▶ [Aufgabenstellung]
Überführe den Abschnitt von der Zeile mit „Task: Click the“ bis zum Ende der Einträge, beide Grenzen eingeschlossen, in eine nummerierte Liste ohne Leerzeilen. Bilder werden in der Antwort weggelassen.

Einträge des Datensatzes:
▼

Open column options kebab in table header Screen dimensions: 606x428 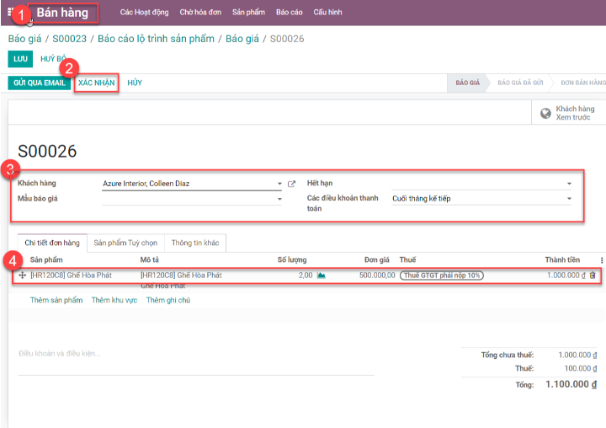point(601,260)
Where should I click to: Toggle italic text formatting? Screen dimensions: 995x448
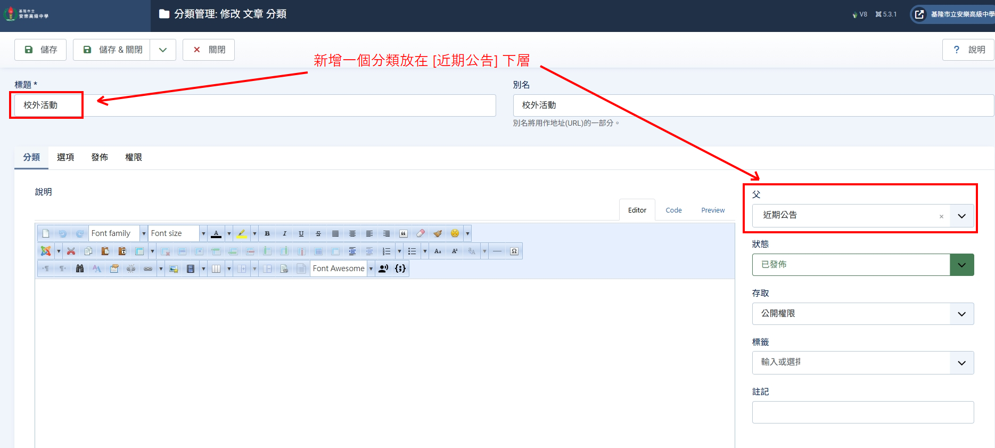click(284, 233)
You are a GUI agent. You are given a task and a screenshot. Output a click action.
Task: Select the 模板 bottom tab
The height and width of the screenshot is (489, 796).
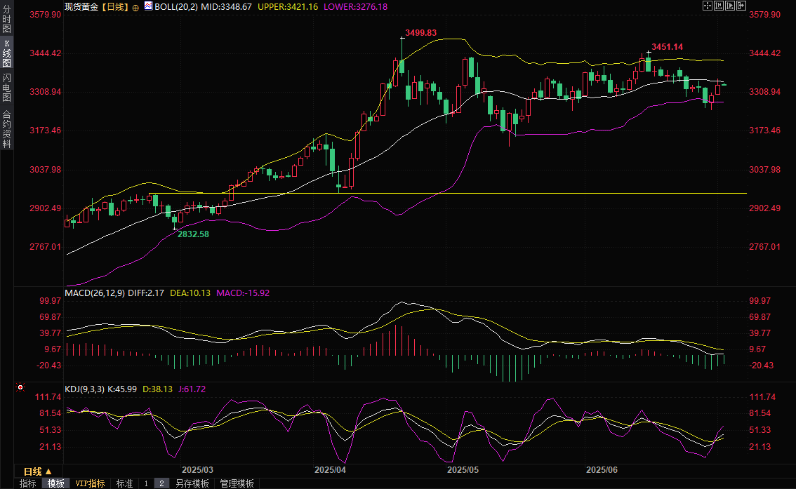click(x=55, y=483)
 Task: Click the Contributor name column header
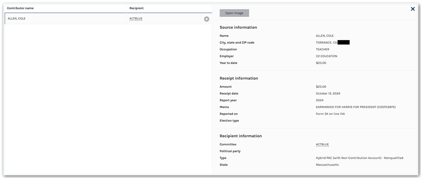(x=20, y=8)
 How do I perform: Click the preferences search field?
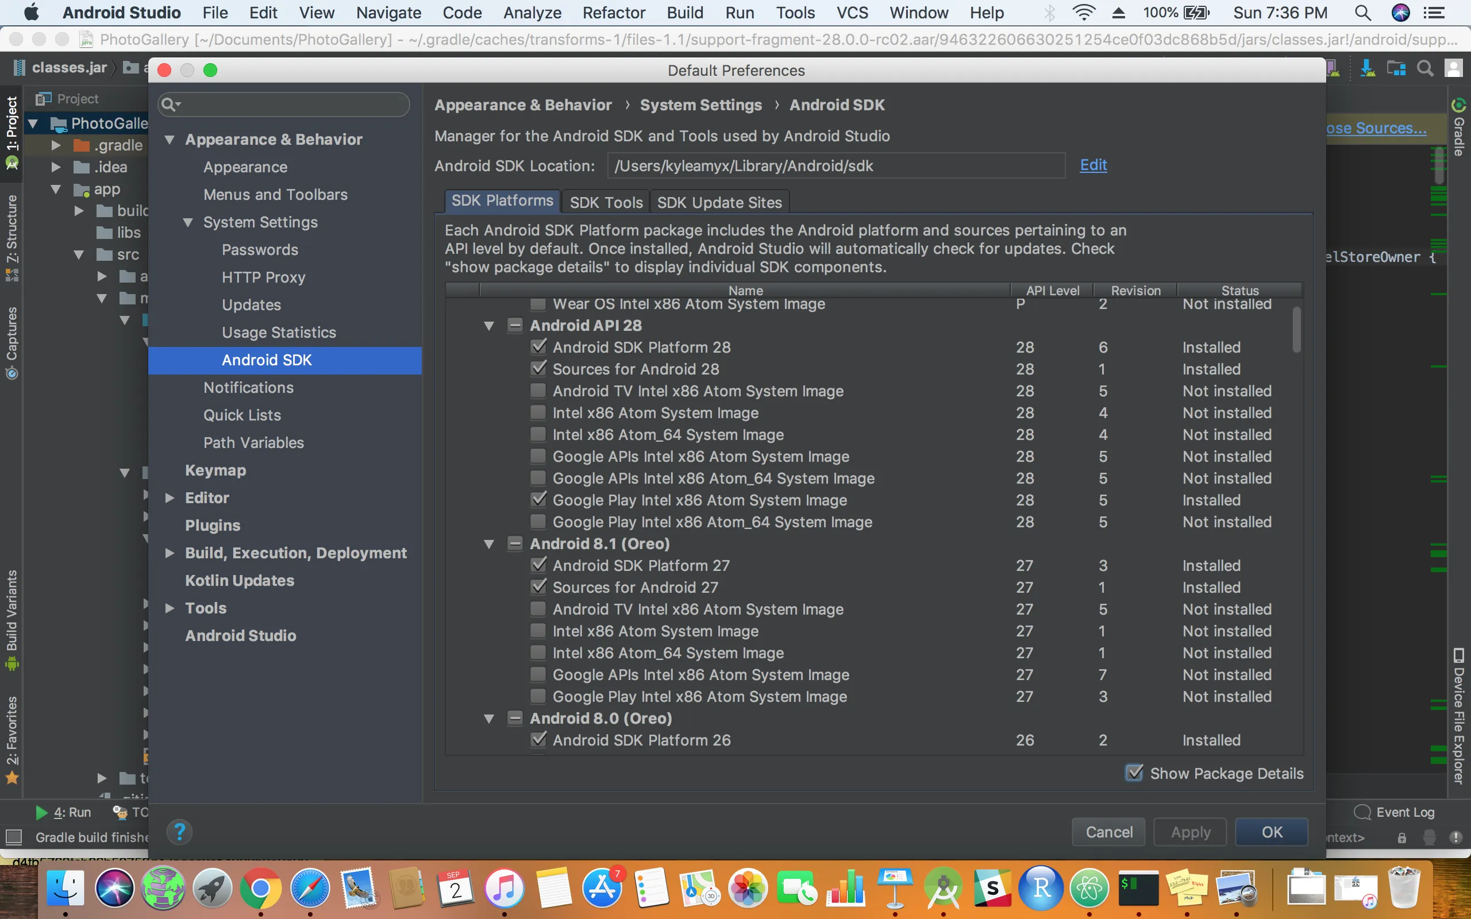292,105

▲

▶ [Antwort]
1.  Task: Click the Contributor name column header
2. (x=20, y=8)
3.  How do I perform: Click the preferences search field?
4. 292,105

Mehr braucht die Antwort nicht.